Le désordre laissé par Gothon ne fait que croître sous la régence de Rousset. La demoiselle gâte et bouleverse tout, selon Gaufridy, et sa famille la suit en tendant les mains. Il semble seulement qu’elle ait usé jusqu’à l’abus, mais c’est en vain qu’elle prétend mener les gens et met en personne la main à la pâte. L’autorité dont elle se pare est un manteau troué qui a déjà fait rire sur d’autres épaules. Les officiers du maître absent et décrédité sont eux-mêmes sans force ; elle rebute tout le monde et les Costains se moquent de ce lieutenant en jupon sans lui pardonner ses allures.

Le seigneur a cessé de payer, depuis plusieurs années, la taxe qu’il doit servir au bureau de bienfaisance et les recteurs prennent maintes délibérations pour constater son manquement, tandis que les pauvres sont couverts de vermine ou meurent de faim. Le village est plein de tumulte ; on vole ; on brûle ; on coupe les arbres du parc ; on tire le gibier du marquis jusque sous ses fenêtres ; son château même n’est pas respecté et des coquines s’y réfugient pendant la nuit.

Le père de Gothon écrit de Suisse pour savoir ce qu’est devenu l’enfant qu’elle a mis au monde dix jours avant sa mort, si c’est le père qui le garde, quel est l’état et le caractère de son gendre, s’il dispose et fait un bon emploi de l’argent que sa fille a dû gagner en dix-huit ans de service.
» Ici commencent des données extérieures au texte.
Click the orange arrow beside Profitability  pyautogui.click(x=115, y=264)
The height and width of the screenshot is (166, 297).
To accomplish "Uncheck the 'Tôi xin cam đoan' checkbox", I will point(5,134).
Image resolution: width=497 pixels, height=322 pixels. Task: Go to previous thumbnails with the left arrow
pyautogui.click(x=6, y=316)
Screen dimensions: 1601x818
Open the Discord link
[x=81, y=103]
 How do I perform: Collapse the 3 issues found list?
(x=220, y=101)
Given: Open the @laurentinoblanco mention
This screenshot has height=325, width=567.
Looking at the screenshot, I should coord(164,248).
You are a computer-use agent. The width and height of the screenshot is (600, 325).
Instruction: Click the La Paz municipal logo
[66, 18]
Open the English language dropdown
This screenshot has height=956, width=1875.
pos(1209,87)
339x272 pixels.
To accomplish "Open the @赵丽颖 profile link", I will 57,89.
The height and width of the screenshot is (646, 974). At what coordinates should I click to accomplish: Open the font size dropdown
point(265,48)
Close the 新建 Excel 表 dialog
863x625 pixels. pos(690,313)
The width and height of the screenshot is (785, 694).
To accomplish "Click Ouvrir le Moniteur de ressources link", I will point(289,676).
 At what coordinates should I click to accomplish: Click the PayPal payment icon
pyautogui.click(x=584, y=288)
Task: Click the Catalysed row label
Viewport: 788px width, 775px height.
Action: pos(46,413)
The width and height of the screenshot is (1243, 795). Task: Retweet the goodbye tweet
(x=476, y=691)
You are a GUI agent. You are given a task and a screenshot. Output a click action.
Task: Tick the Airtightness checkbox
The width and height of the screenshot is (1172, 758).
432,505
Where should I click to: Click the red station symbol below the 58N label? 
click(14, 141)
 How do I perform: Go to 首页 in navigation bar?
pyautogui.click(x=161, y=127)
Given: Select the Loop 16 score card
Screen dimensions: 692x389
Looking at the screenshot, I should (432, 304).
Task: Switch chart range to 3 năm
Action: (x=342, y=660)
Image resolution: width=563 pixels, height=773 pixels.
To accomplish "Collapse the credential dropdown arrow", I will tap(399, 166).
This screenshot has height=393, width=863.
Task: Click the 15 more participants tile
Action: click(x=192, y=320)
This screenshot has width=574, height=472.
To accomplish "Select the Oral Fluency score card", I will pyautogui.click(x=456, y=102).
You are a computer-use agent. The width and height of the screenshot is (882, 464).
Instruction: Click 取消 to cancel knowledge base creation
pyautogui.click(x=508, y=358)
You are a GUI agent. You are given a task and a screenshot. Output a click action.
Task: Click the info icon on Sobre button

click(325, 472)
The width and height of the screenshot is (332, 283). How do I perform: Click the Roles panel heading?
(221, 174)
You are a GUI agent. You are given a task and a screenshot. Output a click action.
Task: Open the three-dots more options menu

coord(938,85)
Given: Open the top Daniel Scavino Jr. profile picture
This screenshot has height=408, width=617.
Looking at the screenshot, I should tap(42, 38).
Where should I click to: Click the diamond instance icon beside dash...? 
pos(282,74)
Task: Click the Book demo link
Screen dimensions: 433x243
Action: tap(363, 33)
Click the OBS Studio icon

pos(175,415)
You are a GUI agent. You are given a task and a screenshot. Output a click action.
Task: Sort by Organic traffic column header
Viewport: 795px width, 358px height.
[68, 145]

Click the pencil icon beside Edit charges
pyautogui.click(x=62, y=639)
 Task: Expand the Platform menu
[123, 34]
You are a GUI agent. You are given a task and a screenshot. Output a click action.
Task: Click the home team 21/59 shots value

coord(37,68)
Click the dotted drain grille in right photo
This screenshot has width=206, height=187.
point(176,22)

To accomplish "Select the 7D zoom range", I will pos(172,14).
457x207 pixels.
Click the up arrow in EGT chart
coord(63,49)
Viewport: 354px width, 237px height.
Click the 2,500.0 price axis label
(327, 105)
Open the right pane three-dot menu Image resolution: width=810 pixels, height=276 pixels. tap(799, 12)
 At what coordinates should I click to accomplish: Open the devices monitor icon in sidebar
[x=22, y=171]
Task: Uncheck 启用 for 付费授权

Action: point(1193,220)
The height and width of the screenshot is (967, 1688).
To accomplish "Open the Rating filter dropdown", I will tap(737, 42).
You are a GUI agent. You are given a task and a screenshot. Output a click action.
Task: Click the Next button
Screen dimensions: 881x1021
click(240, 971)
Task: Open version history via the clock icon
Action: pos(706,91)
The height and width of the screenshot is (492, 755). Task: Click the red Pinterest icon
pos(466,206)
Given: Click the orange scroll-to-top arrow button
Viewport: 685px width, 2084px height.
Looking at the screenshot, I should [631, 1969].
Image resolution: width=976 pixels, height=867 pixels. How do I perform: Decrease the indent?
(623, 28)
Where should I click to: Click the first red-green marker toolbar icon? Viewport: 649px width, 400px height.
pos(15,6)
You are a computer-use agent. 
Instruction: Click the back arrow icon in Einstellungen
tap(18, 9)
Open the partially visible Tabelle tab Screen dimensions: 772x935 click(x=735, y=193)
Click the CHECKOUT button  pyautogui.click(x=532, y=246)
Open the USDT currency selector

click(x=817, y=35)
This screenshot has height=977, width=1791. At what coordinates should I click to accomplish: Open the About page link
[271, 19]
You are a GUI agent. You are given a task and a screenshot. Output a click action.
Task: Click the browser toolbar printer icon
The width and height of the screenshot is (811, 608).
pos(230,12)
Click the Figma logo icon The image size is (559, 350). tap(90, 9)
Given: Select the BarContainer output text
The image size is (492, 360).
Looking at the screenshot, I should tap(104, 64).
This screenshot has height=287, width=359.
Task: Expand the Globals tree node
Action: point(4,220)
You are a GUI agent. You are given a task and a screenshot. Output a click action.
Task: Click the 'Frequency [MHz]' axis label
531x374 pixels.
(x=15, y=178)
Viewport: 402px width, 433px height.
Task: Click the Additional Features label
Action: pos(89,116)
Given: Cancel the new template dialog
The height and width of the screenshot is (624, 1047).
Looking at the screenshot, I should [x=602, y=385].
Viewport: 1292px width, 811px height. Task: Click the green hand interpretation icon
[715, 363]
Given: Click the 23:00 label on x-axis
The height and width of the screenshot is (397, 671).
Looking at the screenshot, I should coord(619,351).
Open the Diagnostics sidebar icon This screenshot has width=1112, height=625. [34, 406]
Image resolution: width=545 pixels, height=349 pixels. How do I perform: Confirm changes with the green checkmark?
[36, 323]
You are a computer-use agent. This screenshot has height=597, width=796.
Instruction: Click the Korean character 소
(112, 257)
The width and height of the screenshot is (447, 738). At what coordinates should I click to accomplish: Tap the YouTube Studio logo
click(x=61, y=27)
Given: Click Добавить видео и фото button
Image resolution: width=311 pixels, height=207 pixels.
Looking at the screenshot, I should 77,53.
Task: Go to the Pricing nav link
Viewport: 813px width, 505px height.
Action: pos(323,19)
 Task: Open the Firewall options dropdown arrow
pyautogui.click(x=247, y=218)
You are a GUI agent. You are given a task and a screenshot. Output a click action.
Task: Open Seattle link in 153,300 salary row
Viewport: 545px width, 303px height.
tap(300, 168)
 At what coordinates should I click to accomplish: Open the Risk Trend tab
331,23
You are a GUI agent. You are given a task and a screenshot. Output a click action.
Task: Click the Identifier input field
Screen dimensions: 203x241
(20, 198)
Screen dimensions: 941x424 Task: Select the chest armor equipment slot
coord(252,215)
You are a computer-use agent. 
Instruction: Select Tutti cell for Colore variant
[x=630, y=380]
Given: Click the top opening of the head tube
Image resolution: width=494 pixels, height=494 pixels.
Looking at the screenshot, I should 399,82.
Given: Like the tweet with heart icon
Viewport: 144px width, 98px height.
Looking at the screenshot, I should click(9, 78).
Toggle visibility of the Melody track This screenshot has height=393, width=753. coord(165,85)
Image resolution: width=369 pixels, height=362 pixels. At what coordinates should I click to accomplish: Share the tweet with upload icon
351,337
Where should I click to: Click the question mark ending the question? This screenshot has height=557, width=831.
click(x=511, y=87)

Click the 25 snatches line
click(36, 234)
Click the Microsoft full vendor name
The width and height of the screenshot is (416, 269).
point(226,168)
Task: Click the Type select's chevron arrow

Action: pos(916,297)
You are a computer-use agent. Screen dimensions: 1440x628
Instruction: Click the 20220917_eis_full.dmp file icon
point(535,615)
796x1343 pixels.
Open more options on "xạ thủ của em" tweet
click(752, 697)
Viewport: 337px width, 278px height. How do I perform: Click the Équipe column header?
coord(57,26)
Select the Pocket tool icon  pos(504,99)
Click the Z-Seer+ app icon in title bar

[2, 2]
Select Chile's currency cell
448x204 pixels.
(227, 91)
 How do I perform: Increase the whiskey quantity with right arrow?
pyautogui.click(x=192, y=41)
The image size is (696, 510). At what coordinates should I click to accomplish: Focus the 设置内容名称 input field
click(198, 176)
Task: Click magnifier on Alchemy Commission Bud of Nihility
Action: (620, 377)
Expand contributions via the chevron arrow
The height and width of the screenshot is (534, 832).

Cette épître huguenote, pleine de retenue et de rigidité un peu froide, est le seul souvenir décent qui ait été accordé aux cendres de la renégate.

Madame de Sade ne se plaint point de son établissement à Sainte-Aure. On y mange peu et mal, mais on n’y est importuné que par un excès de zèle pieux qui, somme toute, laisse l’esprit en paix. Il faut être dévote par conviction ou par hypocrisie : la marquise le devient par entraînement le plus honnêtement du monde.